____ Records supplied

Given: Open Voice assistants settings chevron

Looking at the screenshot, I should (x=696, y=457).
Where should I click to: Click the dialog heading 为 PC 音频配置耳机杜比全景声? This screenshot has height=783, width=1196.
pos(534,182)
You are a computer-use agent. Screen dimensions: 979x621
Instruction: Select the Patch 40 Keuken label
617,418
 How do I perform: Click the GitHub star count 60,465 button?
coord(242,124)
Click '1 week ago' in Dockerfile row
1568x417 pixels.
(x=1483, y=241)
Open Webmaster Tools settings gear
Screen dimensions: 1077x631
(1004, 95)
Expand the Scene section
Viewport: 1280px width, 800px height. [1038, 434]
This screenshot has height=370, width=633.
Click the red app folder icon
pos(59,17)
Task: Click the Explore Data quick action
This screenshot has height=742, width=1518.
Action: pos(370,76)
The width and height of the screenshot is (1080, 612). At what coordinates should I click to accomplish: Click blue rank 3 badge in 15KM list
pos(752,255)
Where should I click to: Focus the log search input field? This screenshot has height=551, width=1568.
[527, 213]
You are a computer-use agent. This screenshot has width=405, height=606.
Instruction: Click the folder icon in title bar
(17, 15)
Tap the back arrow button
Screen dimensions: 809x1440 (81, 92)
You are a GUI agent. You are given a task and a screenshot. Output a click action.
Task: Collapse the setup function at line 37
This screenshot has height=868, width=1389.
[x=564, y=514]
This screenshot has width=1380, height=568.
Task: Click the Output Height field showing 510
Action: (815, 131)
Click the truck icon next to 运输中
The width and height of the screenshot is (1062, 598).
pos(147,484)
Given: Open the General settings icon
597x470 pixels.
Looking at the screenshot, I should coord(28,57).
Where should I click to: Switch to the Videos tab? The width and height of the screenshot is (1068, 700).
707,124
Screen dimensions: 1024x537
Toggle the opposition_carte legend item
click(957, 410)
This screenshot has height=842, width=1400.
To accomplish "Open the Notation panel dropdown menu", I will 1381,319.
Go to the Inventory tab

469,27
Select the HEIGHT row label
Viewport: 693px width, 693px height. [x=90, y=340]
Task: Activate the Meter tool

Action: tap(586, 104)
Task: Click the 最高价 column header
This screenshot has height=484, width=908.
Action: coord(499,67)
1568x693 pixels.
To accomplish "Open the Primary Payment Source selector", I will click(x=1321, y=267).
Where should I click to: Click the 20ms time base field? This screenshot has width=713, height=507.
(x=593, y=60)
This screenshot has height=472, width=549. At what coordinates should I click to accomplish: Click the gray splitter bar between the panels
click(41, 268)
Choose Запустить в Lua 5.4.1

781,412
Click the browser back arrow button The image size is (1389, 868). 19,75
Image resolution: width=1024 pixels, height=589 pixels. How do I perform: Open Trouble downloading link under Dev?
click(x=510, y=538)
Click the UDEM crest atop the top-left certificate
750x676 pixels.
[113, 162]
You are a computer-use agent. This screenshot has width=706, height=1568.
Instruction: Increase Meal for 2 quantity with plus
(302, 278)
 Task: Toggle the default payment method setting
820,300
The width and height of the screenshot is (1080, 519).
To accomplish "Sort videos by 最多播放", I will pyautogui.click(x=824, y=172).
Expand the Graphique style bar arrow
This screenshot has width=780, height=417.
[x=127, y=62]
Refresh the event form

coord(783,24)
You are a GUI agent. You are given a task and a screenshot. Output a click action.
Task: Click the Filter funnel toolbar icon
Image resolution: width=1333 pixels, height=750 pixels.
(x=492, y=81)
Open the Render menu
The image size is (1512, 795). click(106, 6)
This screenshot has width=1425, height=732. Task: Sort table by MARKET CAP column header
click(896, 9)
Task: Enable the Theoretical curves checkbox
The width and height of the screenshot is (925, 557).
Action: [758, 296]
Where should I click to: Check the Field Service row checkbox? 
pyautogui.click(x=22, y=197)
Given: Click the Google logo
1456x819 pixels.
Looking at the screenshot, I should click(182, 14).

________

**What is being asked**
Line by line, repeat the data exactly.

**Response for this exercise**
Given: Open Voice assistants settings chevron

Looking at the screenshot, I should (x=696, y=457).
Where should I click to: Click the dialog heading 为 PC 音频配置耳机杜比全景声? This screenshot has height=783, width=1196.
pos(534,182)
You are a computer-use agent. Screen dimensions: 979x621
Instruction: Select the Patch 40 Keuken label
617,418
 How do I perform: Click the GitHub star count 60,465 button?
coord(242,124)
Click '1 week ago' in Dockerfile row
1568x417 pixels.
(x=1483, y=241)
Open Webmaster Tools settings gear
Screen dimensions: 1077x631
(1004, 95)
Expand the Scene section
Viewport: 1280px width, 800px height. [1038, 434]
This screenshot has height=370, width=633.
Click the red app folder icon
pos(59,17)
Task: Click the Explore Data quick action
This screenshot has height=742, width=1518.
Action: pos(370,76)
The width and height of the screenshot is (1080, 612). At what coordinates should I click to accomplish: Click blue rank 3 badge in 15KM list
pos(752,255)
Where should I click to: Focus the log search input field? This screenshot has height=551, width=1568.
[527, 213]
You are a computer-use agent. This screenshot has width=405, height=606.
Instruction: Click the folder icon in title bar
(17, 15)
Tap the back arrow button
Screen dimensions: 809x1440 (81, 92)
You are a GUI agent. You are given a task and a screenshot. Output a click action.
Task: Collapse the setup function at line 37
This screenshot has height=868, width=1389.
[x=564, y=514]
This screenshot has width=1380, height=568.
Task: Click the Output Height field showing 510
Action: (815, 131)
Click the truck icon next to 运输中
The width and height of the screenshot is (1062, 598).
pos(147,484)
Given: Open the General settings icon
597x470 pixels.
Looking at the screenshot, I should coord(28,57).
Where should I click to: Switch to the Videos tab? The width and height of the screenshot is (1068, 700).
707,124
Screen dimensions: 1024x537
Toggle the opposition_carte legend item
click(957, 410)
This screenshot has height=842, width=1400.
To accomplish "Open the Notation panel dropdown menu", I will 1381,319.
Go to the Inventory tab

469,27
Select the HEIGHT row label
Viewport: 693px width, 693px height. [x=90, y=340]
Task: Activate the Meter tool

Action: tap(586, 104)
Task: Click the 最高价 column header
This screenshot has height=484, width=908.
Action: coord(499,67)
1568x693 pixels.
To accomplish "Open the Primary Payment Source selector", I will click(x=1321, y=267).
Where should I click to: Click the 20ms time base field? This screenshot has width=713, height=507.
(x=593, y=60)
This screenshot has height=472, width=549. At what coordinates should I click to accomplish: Click the gray splitter bar between the panels
click(41, 268)
Choose Запустить в Lua 5.4.1

781,412
Click the browser back arrow button The image size is (1389, 868). 19,75
Image resolution: width=1024 pixels, height=589 pixels. How do I perform: Open Trouble downloading link under Dev?
click(x=510, y=538)
Click the UDEM crest atop the top-left certificate
750x676 pixels.
[113, 162]
You are a computer-use agent. This screenshot has width=706, height=1568.
Instruction: Increase Meal for 2 quantity with plus
(302, 278)
 Task: Toggle the default payment method setting
820,300
The width and height of the screenshot is (1080, 519).
To accomplish "Sort videos by 最多播放", I will pyautogui.click(x=824, y=172).
Expand the Graphique style bar arrow
This screenshot has width=780, height=417.
[x=127, y=62]
Refresh the event form

coord(783,24)
You are a GUI agent. You are given a task and a screenshot. Output a click action.
Task: Click the Filter funnel toolbar icon
Image resolution: width=1333 pixels, height=750 pixels.
(x=492, y=81)
Open the Render menu
The image size is (1512, 795). click(106, 6)
This screenshot has width=1425, height=732. Task: Sort table by MARKET CAP column header
click(896, 9)
Task: Enable the Theoretical curves checkbox
The width and height of the screenshot is (925, 557).
Action: [758, 296]
Where should I click to: Check the Field Service row checkbox? 
pyautogui.click(x=22, y=197)
Given: Click the Google logo
1456x819 pixels.
Looking at the screenshot, I should click(182, 14).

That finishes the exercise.